The other side of the ideal Puritan village - and patriotic history

The death of 21-year-old Simeon, an enslaved man born and raised in the household of the Rev. Israel Loring of Sudbury, was, as the minister recorded in his diary, a source of deep grief to the family. Simeon, Loring wrote, “was greatly beloved and his death has drowned us in tears.” His wife suffered such distress that she took to her bed. Simeon’s funeral was attended by much of Sudbury’s church congregation.

Yet, as Jane Sciacca, author of Enslavement in the Puritan Village, a new and important investigation into slavery in this storied Massachusetts town, points out, emotional attachment did not mean equality.

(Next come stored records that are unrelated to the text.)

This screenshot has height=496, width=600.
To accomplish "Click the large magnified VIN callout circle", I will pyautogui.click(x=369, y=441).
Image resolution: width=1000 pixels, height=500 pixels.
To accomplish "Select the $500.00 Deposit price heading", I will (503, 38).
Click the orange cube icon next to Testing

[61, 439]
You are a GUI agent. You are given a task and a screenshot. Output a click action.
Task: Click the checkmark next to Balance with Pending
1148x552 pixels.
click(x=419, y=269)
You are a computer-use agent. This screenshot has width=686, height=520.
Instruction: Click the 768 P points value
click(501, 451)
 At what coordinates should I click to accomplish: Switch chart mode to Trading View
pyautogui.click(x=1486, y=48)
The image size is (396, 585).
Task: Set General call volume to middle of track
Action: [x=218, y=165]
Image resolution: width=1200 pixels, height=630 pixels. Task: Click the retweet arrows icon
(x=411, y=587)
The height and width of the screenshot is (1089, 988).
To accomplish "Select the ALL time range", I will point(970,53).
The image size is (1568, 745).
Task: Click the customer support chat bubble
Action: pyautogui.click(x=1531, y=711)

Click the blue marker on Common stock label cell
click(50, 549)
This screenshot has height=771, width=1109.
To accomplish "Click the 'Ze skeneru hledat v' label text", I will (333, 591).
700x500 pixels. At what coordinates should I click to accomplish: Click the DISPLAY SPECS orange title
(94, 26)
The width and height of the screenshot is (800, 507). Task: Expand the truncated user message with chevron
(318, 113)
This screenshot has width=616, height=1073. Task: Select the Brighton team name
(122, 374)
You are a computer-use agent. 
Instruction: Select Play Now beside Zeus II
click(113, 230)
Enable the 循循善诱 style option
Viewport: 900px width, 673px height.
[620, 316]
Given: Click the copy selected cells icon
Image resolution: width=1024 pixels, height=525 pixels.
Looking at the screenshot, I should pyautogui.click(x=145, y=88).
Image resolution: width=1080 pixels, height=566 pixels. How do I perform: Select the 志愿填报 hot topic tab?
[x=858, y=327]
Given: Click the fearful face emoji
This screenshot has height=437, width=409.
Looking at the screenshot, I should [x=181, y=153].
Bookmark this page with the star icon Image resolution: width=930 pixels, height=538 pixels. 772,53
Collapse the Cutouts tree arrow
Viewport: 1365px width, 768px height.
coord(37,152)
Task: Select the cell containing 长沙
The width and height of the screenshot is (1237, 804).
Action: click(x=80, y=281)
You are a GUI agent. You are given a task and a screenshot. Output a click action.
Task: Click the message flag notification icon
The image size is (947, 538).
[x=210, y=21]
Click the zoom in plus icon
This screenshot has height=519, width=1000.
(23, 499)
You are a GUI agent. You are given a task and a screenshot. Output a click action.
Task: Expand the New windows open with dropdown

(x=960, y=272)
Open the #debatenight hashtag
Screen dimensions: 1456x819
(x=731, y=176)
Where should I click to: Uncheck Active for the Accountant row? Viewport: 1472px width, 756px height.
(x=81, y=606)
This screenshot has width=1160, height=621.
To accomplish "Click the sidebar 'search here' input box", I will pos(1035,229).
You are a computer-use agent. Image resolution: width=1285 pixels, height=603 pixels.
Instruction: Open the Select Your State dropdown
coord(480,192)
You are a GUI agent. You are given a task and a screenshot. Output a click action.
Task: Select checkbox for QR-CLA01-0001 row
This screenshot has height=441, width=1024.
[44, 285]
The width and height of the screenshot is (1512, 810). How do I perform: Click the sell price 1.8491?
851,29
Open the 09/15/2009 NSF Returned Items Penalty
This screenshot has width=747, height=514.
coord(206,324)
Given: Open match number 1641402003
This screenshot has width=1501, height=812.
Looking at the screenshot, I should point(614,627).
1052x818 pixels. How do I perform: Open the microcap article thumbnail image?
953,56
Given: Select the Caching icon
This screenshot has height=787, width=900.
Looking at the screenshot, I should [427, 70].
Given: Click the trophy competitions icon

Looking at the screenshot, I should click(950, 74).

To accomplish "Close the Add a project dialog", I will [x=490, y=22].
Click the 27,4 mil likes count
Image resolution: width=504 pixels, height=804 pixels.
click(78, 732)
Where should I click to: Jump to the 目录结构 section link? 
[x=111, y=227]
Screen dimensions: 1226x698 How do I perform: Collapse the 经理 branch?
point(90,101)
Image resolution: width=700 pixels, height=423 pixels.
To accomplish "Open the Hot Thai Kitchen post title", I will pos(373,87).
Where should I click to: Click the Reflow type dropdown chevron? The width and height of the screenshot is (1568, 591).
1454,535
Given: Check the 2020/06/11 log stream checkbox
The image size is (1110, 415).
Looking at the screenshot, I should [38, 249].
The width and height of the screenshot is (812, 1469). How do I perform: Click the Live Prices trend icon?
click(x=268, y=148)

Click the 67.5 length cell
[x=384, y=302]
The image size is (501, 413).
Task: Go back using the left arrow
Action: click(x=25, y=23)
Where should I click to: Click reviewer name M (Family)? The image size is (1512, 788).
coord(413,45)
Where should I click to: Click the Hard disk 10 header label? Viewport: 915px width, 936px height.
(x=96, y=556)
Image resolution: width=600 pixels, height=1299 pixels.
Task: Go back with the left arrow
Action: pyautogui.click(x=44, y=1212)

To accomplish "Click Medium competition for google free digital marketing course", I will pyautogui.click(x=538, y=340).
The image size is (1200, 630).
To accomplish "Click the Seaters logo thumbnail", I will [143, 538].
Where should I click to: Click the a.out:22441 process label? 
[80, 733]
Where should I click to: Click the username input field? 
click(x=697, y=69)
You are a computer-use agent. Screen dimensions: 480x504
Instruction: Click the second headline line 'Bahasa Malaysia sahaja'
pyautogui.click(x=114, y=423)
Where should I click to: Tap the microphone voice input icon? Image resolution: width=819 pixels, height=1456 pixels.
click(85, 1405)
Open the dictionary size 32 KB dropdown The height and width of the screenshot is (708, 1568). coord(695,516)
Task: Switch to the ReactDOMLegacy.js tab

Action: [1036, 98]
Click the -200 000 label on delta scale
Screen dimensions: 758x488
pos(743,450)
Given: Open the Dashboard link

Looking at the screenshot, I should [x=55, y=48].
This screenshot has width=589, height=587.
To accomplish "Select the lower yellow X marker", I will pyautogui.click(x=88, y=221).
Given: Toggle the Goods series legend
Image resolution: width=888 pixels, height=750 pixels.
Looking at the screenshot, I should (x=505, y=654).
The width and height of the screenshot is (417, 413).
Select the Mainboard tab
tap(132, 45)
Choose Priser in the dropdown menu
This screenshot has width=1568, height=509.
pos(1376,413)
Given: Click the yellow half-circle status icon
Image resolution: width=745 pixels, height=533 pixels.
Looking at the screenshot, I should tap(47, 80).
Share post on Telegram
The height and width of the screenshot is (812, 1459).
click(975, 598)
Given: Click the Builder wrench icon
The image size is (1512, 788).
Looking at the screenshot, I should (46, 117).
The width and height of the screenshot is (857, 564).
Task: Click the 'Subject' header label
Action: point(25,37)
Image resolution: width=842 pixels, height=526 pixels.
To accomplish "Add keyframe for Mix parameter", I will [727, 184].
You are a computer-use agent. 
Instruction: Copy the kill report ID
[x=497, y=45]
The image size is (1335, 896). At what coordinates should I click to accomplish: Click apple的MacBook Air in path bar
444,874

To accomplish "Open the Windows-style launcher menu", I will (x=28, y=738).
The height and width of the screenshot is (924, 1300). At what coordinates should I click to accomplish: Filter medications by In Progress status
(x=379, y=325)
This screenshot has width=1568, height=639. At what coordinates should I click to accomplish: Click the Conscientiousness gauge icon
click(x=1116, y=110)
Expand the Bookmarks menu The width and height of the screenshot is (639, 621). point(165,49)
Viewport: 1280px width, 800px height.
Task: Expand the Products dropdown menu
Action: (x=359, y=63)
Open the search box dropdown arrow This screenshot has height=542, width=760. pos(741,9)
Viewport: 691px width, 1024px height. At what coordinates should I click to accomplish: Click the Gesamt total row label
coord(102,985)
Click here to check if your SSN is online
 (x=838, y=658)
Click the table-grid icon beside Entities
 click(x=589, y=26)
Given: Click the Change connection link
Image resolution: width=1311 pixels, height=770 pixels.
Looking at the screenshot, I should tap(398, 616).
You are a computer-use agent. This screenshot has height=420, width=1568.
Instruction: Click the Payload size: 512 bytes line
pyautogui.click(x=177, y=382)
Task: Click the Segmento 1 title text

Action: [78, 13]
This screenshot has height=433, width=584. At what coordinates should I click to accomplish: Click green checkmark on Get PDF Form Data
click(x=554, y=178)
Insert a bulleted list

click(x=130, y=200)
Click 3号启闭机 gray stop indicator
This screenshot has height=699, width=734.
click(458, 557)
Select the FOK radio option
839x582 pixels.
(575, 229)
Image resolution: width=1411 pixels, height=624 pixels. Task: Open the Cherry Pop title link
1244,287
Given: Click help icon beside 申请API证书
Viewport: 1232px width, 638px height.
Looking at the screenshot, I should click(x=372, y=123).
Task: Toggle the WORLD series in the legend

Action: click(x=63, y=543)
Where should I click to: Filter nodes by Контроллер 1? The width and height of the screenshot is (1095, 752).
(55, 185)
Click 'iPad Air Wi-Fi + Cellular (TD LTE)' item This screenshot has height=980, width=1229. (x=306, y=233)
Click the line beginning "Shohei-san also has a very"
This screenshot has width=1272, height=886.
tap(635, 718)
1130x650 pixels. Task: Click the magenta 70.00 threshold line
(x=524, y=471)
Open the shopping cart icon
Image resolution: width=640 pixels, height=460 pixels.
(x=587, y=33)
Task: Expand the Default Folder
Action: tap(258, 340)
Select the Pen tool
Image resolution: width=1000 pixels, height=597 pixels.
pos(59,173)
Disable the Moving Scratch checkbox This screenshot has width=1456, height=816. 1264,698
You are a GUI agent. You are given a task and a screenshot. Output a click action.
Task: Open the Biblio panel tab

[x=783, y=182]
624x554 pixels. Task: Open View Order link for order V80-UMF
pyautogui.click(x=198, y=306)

Loring only freed Simeon the month before his death. At a time when slavery was legal in Massachusetts, enslavers enjoyed the same control over them as over their horses or cattle.

This sort of history has been, until recently, largely unknown. You can watch her presentation next week, on Wednesday, March 26, 7-8:30pm, read an excerpt in our blog, or buy the book at a discount, here. But history like Enslavement in the Puritan Village, which reveals a hidden story based on decades of painstaking research, could now be under threat.

In February, the US Department of Education wrote to American educational institutions, schools and universities advising them of new guidelines against education based on the “false premise that the United States is built upon ‘systemic and structural racism’” and discrimination.

The outcomes of the new demand for “patriotic history,” of course, are not yet clear, but as we in the Partnership of Historic Bostons continue to bring you scholarship from the 17th and 18th century, we’re aware of how important honest, rigorous and open-minded public history is - telling the whole story, warts and all.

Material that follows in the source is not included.